Architect Simon Wiesenthal lost 89 members of his family in the Holocaust. At the end of the Second World War, Simon devoted all his blessed long life to one sole purpose: not to let our memories become obscurity. Hundreds of people approached him, thousands would write him asking about members of their exterminated families, appealing to him to find the Nazi criminals who commited so many unspeakable crimes. Architect, Engineer Simon Wiesenthal could not return to his practice. He could not sleep either. He took the pain of all those people to his heart and his superb mind. In what he did in his fight against the legacy of Nazism, he has become the one of the most prolific heroes of human history. And his lessons are acutely timely today. The rose is from his desk, the wall is from the Warsaw where his wife Cyla hid during the war.

4 AGAINST THE WIND.

Homage to CARL LUTZ. 2013. Swiss diplomat Carl Lutz invented a way to save many thousands of human lives at the dire period from 1942 onward when the destiny of massive numbers of Hungarian Jewry was sealed in what has become known as the one of the most dramatic episodes of the horrible ‘routine’ of the most inhuman war in history. Consul Lutz saved over 60 000 human lives, the record for a saving operation of this kind in the history of WWII. As with all the heroic diplomats who actively saved Jewish people from the Nazis, Carl Lutz was not saluted for his bravery and humanism at home at the end of the war. We all really are in a huge debt to Carl Lutz and his brave, modest colleagues who, fighting evil against all odds, preserved the decency of human beings in the world attacked by the forces of darkness.
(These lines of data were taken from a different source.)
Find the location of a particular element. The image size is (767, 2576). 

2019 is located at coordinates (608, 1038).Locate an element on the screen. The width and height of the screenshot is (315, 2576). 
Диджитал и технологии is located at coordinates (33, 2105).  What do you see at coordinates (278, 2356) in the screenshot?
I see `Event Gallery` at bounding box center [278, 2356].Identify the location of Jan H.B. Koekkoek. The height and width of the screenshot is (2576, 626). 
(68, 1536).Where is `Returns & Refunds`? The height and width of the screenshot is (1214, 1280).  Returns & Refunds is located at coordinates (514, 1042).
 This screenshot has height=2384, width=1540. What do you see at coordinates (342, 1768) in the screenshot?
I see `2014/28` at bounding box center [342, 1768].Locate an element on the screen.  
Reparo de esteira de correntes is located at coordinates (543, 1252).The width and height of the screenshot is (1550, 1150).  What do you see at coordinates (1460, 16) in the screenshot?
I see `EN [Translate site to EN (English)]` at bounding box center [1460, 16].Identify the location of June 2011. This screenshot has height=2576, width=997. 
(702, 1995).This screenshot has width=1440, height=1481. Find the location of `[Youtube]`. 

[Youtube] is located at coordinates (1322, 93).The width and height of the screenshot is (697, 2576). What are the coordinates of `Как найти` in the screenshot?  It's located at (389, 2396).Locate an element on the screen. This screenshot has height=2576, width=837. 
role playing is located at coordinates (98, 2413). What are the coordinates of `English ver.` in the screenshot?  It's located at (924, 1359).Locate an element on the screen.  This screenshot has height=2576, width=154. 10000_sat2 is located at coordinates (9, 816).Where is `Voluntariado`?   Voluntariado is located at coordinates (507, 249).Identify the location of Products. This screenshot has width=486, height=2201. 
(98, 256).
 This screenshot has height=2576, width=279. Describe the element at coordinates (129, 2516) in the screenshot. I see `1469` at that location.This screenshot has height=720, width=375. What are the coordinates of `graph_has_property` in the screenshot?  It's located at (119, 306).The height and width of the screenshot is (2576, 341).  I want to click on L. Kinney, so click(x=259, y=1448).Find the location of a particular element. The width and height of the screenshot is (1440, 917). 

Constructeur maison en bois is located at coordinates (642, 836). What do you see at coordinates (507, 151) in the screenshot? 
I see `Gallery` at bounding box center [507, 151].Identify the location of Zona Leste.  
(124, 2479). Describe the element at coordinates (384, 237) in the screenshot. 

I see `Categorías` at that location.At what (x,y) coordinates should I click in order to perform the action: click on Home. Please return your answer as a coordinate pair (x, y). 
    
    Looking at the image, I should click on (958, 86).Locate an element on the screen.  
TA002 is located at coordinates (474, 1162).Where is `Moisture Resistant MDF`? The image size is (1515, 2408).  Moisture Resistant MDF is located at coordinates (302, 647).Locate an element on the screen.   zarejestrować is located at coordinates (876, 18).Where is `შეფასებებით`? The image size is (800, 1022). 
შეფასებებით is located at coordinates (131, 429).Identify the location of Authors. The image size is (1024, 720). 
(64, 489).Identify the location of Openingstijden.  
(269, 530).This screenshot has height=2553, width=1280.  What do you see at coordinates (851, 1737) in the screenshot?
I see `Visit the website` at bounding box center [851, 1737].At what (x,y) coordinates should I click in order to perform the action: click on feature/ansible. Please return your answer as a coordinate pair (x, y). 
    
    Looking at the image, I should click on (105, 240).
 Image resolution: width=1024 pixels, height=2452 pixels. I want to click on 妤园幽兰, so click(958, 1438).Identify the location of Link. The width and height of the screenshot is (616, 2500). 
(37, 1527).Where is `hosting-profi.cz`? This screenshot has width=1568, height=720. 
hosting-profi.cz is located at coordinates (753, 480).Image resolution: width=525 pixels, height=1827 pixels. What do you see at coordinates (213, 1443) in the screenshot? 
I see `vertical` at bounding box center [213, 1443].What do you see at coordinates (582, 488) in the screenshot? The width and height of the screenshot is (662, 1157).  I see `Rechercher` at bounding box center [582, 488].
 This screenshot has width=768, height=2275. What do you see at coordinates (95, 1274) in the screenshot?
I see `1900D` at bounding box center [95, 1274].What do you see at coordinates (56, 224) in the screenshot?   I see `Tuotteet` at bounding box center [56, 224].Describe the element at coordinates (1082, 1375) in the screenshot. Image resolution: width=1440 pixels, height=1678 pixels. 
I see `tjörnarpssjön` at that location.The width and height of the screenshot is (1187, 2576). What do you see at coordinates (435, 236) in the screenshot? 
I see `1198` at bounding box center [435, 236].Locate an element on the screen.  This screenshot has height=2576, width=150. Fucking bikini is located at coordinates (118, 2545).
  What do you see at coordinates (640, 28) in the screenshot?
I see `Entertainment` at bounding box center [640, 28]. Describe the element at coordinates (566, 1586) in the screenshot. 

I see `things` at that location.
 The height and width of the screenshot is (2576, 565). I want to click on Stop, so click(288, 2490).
“In her approach, Dr Rogatchi’s trademark combines historic research with beautiful art creating this new important project. Poignancy embedded in beauty is characteristic of all her work, always dedicated to the principle of ‘Never Forget'” – HE Ambassador Dr Elisabeth Kehrer.

“Seeing Inna’s works, I think of the flaring ashes of those millions of human beings who were assassinated in gas chambers. With her great heart and all her talent, Inna portrays various projections of the power of that fire, the power of those flames, but she also portrays the power of the trees, symbols of life. Her photography is both passionate and enlightening. In her works, Inna Rogatchi reminds us about the echo of Holocaust in a tangible way. We also salute her intention to remember the army of the Righteous Among the Nations, all those people who rose up against the barbarism of Nazism.” MIchael de Saint Cheron, philosopher, writer, life-long friend and colleague of Elie Wiesel, author of seven books on Elie Wiesel.